◆ **Text provided**
Healthcare systems are facing the imminent crisis caused by current economic, social, and demographic trends. According to the U.S. Census Bureau, the total healthcare expenditures reached $2.5 trillion in 2009 and are projected to reach 20 percent of the nation’s GDP in 2020. These statistics suggest that healthcare needs a shift toward more scalable and affordable solutions. Focus on proactive managing of wellness, prevention and an early detection of diseases, and optimal maintenance of chronic conditions has potential to reduce healthcare costs and increase quality of life. Recent technological advances in sensors, microelectronics integration and miniaturization, low-power electronics, wireless networking, mobile computing, and cloud computing allow us to modernize and change the way health care services are deployed and delivered. 
 
Mobile health monitoring systems that integrate wireless body area networks (WBANs) with a range of intelligent and miniature sensors, personal devices like smartphones, and servers that can be accessed over the Internet emerge as a promising technology for real-time, unobtrusive health and wellness monitoring of individuals during their normal daily activities. Unprecedented proliferation of personal computing devices and smart sensors makes such solutions practical and affordable. Further research is needed to explore design space and create optimal solution for a given application, understand full scale of opportunities offered by this technology, and address its technical challenges.  
 
This project aims to create mHealth, a new computing infrastructure to support research and education in the area of computer systems for mobile health and wellness monitoring at the University of Alabama in Huntsville (UAHuntsville). The mHealth infrastructure consists of: (a) a variety of wearable wireless sensors for monitoring users’ physiological signals, body movement and activity levels, and environmental conditions; (b) personal devices that collect data from the sensors, analyze them, compile personalized health status information, and upload data over the Internet to a server; and (c) an mHealth server running databases and services for logging and analysis of health records from multiple users.

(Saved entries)
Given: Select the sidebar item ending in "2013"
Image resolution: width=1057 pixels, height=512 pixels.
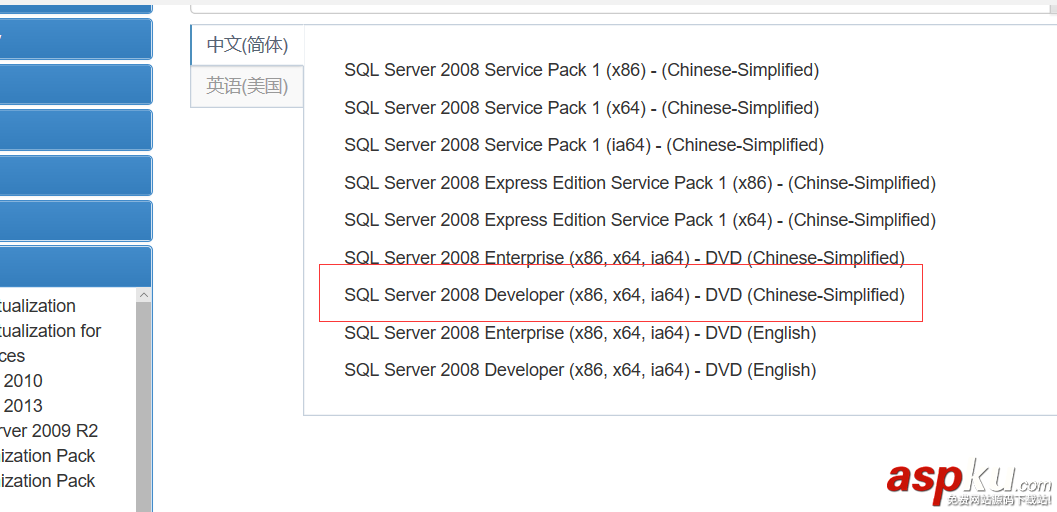Looking at the screenshot, I should [22, 406].
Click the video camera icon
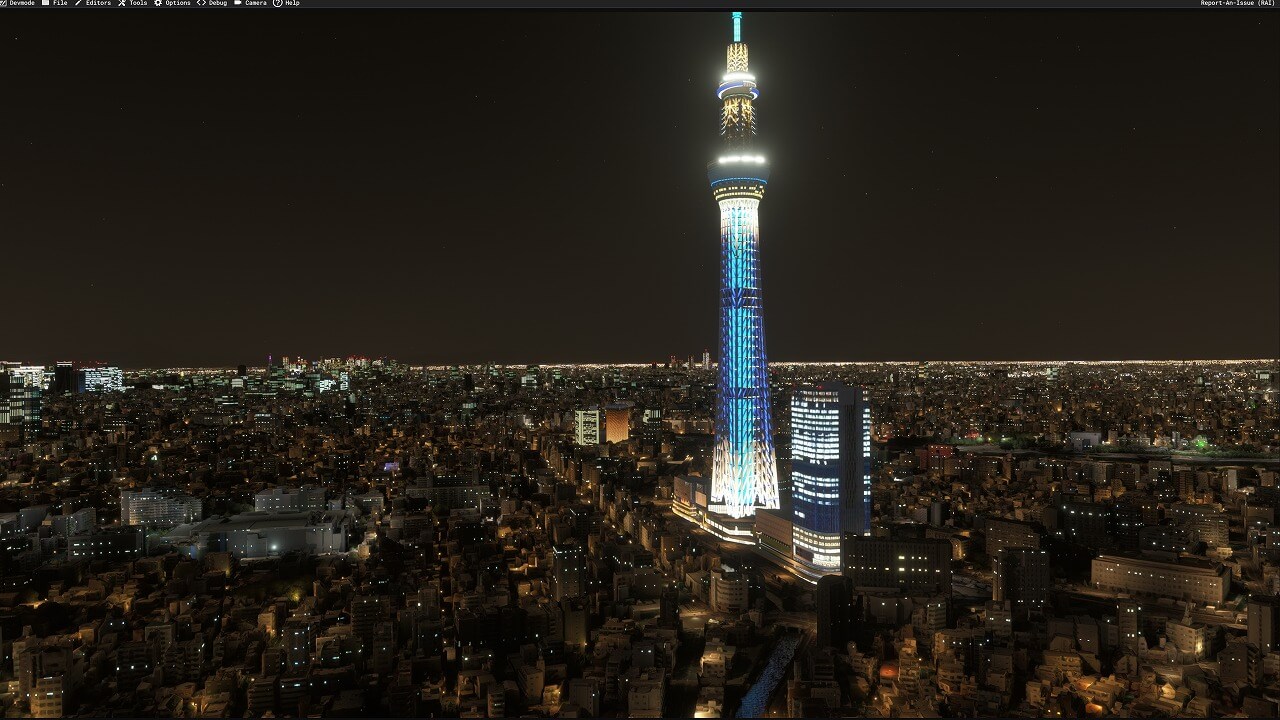The height and width of the screenshot is (720, 1280). 237,3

◆ **Work instruction 1**
According to the text on mobile health monitoring, at which university is the mHealth infrastructure to be created?
◆ **Work instruction 2**
Extend the text on mobile health monitoring, picking up right after its final sentence.

◆ **Task output 1**
The University of Alabama in Huntsville (UAHuntsville).

◆ **Task output 2**
The mHealth infrastructure supports the investigators to pursue the following research goals:
  • Exploring critical design issues in the next generation of wireless wearable body area networks for health monitoring including their functionality, reliability, and energy-efficiency;
  • Creating annotated public data repositories with vital signs and physical activity parameters during activities of daily living to promote further research in mobile health monitoring;
  • Building research prototypes and developing algorithms, firmware and software artifacts for various health monitoring applications, including, but not limited to:
    • Monitoring and managing physical activity in people who use wheelchairs for mobility (mWheelness),
    • Monitoring and managing ambulatory rehabilitation of people with coronary disease (imWell),
    • Health status assessment of people with coronary disease or predisposition to coronary disease (imWell)
    • Monitoring of the occupational stress of nurses, and
    • Quantifying Timed-Up-and-Go test used to assess mobility and balance in elderly and people with Parkinson’s disease (sTUG). 
We expect this project to provide the following benefits:
  • Improve our understanding of the design space of wearable ubiquitous platforms for health monitoring
  • Improve quality of life of people with disabilities
  • Promote healthy behaviors through use of technology in general population
  • Enable affordable solutions for ambulatory rehabilitation, and 
  • Enable solutions for an early detection of health conditions.